## [Quoted text]
-- Begin --

One of the colony’s settlers, Samuel Maverick, also brought with him three African slaves, a man and two women . . . the first in the New England colonies. While Gorges’ colony also failed, Maverick, his slaves and a few other colonists remained but later they all relocated to Boston after the colony there had been established. According to a 1671 book by an English traveler to Boston, John Josselyn, Maverick also attempted to breed his slaves and sell their offsprings.
Today’s rewriting of history, the “1619 Project” in particular, would have one believe that the first black slaves in America were the Africans brought to Virginia that year. Those Africans, however, were actually slaves who were being taken to the colonies in Latin America by a Portuguese slaver. Following the slave ship’s capture in the Caribbean by a British privateer, they became indentured servants after being taken to Jamestown and were thus able to gain their freedom after a period of servitude.
This was not the case in relation to the three black slaves brought to New England by Samuel Maverick four years later. They not only remained slaves but became the forerunners of both the North’s large slave population and the New England slave trade started by Maverick that was expanded into a major industry by those who followed him. Many of the later slave traders were prominent figures in New England’s early history, such as Jonathan Belcher, a Harvard graduate who was the colonial governor of Massachusetts and New Hampshire from 1730 to 1741 and later the governor of New Jersey from 1747 to 1757.
Another Bostonian who made his fortune in the African slave trade was Peter Faneuil. He later became one of the colony’s leading philanthropists who donated the market hall bearing his name to the city in 1740. That building became the venue for secessionist meetings held prior to the Revolutionary War and is now dubbed America’s “Cradle of Liberty.”
The Cabot family, one of the best known and most highly respected names in Boston, also derived much of its fortune from the slave trade stared by John Cabot and his son Joseph in the Eighteenth Century. The shipping of slaves from Africa, as well as the transport of rum and opium, was later carried on by Joseph’s three sons until the Atlantic slave trade officially ended on January 1, 1808.
While not a slave trader, John Winthrop, one of the founders of the Massachusetts Bay Colony and its governor for twelve years, did own slaves and in 1641, he served on the committee that wrote the colony’s first guiding laws, the Body of Liberties, a section of which legalized slavery in Massachusetts.

-- End --

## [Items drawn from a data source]
-- Begin --

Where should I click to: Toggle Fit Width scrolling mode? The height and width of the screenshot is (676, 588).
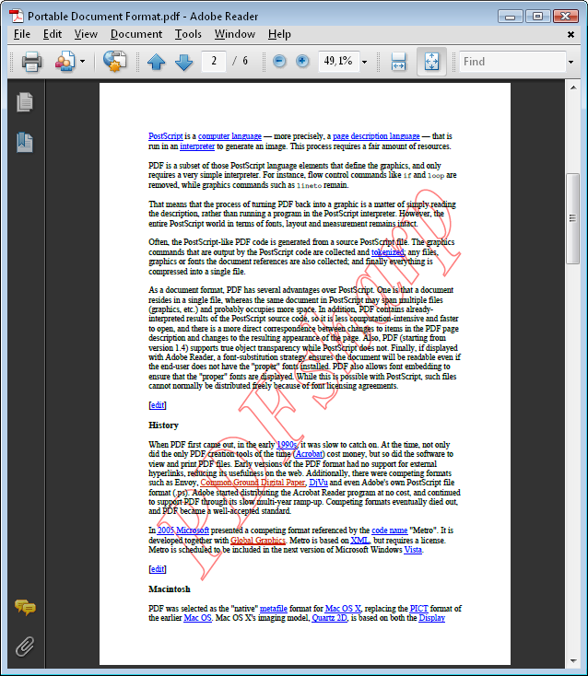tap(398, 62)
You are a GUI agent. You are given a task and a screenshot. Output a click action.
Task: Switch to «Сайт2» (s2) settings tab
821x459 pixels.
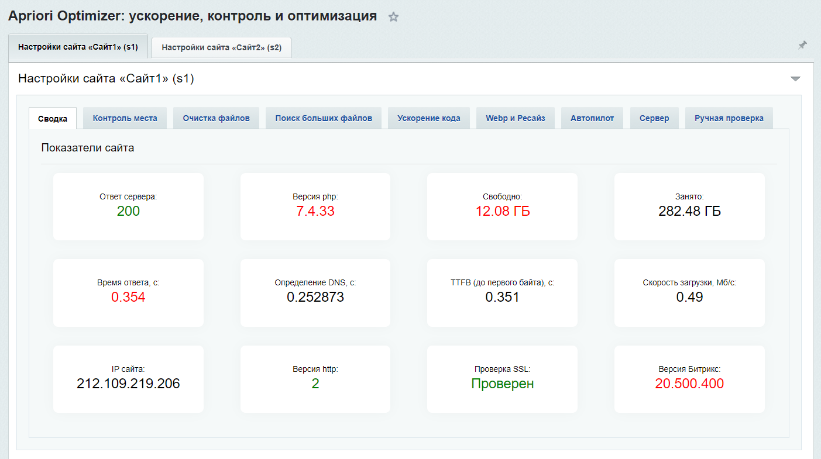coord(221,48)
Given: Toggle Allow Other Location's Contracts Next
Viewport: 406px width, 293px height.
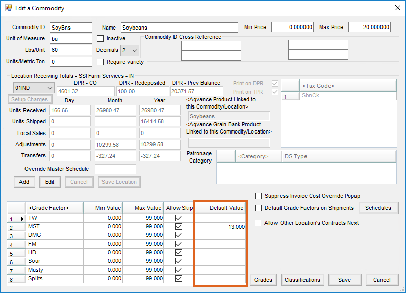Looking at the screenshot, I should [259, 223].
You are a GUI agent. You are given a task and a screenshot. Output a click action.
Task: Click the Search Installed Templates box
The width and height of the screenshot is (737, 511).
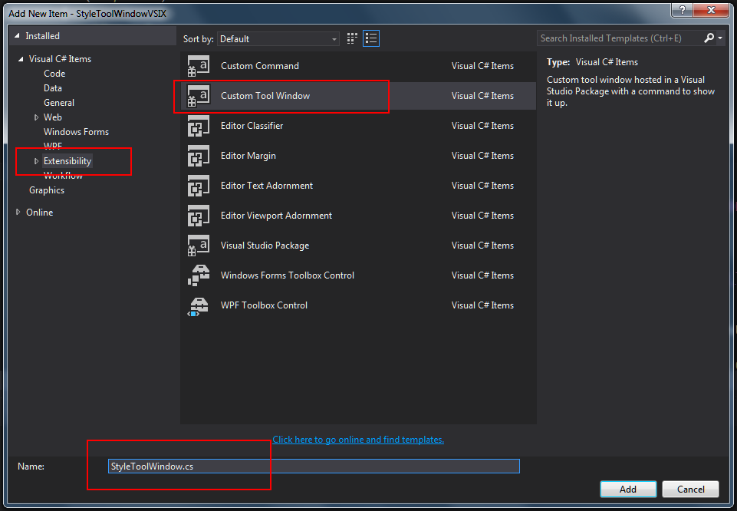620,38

-- End --

## [Your objective]
Transcribe the passage on slavery in early New England from "Another Bostonian who" to "January 1, 1808.".

## [The solution]
Another Bostonian who made his fortune in the African slave trade was Peter Faneuil. He later became one of the colony’s leading philanthropists who donated the market hall bearing his name to the city in 1740. That building became the venue for secessionist meetings held prior to the Revolutionary War and is now dubbed America’s “Cradle of Liberty.”
The Cabot family, one of the best known and most highly respected names in Boston, also derived much of its fortune from the slave trade stared by John Cabot and his son Joseph in the Eighteenth Century. The shipping of slaves from Africa, as well as the transport of rum and opium, was later carried on by Joseph’s three sons until the Atlantic slave trade officially ended on January 1, 1808.